## [INSTRUCTIONS FOR THE TASK]
One figure is the whole answer: the number of lines below that contain the word "agent".

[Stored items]

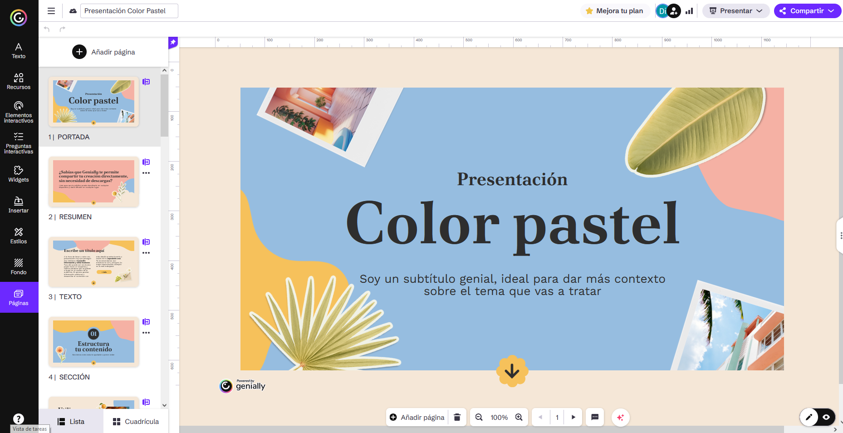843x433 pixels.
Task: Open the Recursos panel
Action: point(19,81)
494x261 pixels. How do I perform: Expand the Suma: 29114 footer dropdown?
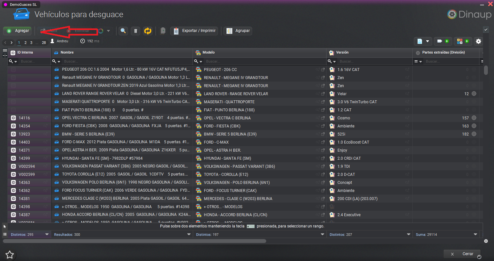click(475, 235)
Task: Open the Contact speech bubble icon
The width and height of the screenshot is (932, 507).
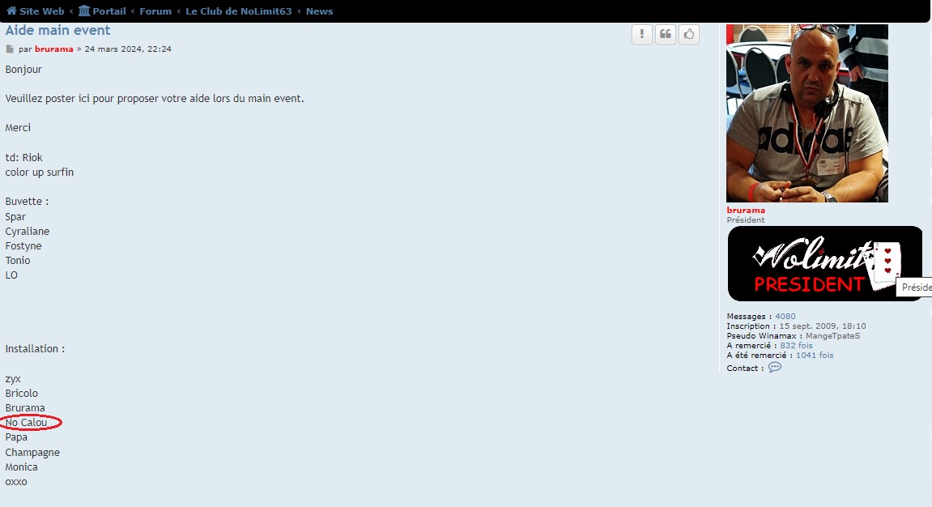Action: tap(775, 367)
---
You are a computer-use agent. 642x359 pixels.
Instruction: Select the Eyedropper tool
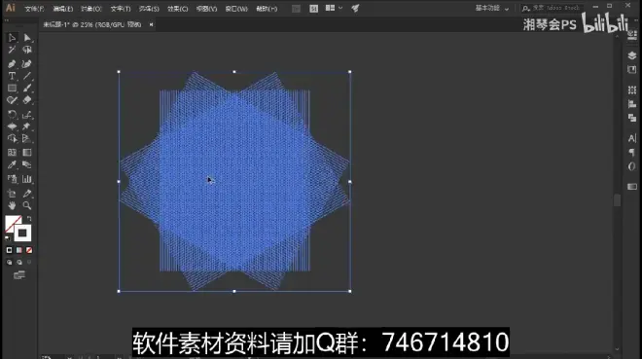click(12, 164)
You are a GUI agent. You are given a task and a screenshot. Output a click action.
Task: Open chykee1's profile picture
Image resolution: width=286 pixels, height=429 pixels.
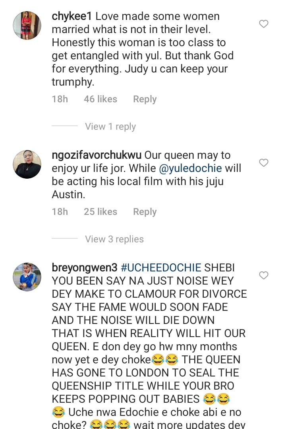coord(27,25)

## [FINISHED EXERCISE]
2